Alors que les tensions américano-chinoises montent en flèche, a déclaré M. Liu, Foxconn doit se préparer au pire.

« Nous espérons que la paix et la stabilité seront des choses que les dirigeants de ces deux pays garderont à l’esprit », nous a confié M. Liu, 67 ans, dans ses bureaux de Taipei, la capitale de Taïwan.

« Mais en tant qu’entreprise, en tant que PDG, je dois réfléchir à ce qui se passerait si le pire des cas se produisait ? »

Les scénarios pourraient inclure des tentatives de Pékin de bloquer Taiwan, qu’elle prétend faire partie de la Chine, ou pire, d’envahir l’île autonome.

M. Liu a déclaré que la « planification de la continuité des activités » était déjà en cours et a souligné que certaines lignes de production, en particulier celles liées aux « produits de sécurité nationale », étaient déjà déplacées de la Chine vers le Mexique et le Vietnam.

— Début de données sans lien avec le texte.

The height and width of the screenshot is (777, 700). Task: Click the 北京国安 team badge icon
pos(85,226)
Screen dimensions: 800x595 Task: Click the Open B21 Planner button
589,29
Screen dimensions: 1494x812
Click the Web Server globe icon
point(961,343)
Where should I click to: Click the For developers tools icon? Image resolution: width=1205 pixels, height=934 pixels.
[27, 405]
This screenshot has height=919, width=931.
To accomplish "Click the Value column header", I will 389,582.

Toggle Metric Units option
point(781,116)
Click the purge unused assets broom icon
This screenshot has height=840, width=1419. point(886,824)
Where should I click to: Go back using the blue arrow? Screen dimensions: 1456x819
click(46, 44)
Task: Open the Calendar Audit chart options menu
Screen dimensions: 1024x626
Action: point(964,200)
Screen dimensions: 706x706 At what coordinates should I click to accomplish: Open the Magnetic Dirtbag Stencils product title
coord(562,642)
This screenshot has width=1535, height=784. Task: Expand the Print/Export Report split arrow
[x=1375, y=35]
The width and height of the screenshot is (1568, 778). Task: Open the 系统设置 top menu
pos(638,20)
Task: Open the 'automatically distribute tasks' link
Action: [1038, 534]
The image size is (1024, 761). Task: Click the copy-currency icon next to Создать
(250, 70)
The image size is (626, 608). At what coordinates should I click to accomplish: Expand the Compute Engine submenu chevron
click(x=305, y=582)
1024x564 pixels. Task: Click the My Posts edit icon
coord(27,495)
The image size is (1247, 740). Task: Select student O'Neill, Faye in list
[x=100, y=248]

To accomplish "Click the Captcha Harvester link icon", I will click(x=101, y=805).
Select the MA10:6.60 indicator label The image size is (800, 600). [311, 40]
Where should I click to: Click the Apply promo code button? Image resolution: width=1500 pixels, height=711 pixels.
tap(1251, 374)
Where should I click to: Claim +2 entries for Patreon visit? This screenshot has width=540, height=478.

Il faisait probablement référence aux serveurs fabriqués par Foxconn qui sont utilisés dans les centres de données et peuvent contenir des informations sensibles.

Foxconn, ou Hon Hai Technology Group comme on l’appelle officiellement, a commencé en 1974 en fabriquant des boutons pour les téléviseurs. C’est maintenant l’une des entreprises technologiques les plus puissantes au monde, avec un chiffre d’affaires annuel de 200 milliards de dollars (158,2 milliards de livres sterling).

Il est surtout connu pour fabriquer plus de la moitié des produits Apple – des iPhones aux iMac – mais il compte également Microsoft, Sony, Dell et Amazon parmi ses clients.

Pendant des décennies, il a prospéré grâce à un livre de jeu perfectionné par des sociétés multinationales – elles conçoivent des produits aux États-Unis, les fabriquent en Chine et les vendent ensuite au monde entier. C’est ainsi qu’elle est passée d’une petite entreprise de fabrication de composants au géant de l’électronique grand public qu’elle est aujourd’hui.

Mais alors que les chaînes d’approvisionnement mondiales s’adaptent à la détérioration des liens entre Washington et Pékin, Foxconn se retrouve dans une position peu enviable – coincée entre les deux plus grandes économies du monde, les mêmes nations qui ont alimenté sa croissance jusqu’à présent.

Les États-Unis et la Chine sont en désaccord sur de nombreux sujets, du commerce à la guerre en Ukraine. Mais l’un des plus grands points chauds potentiels est Taiwan, où Foxconn a son siège.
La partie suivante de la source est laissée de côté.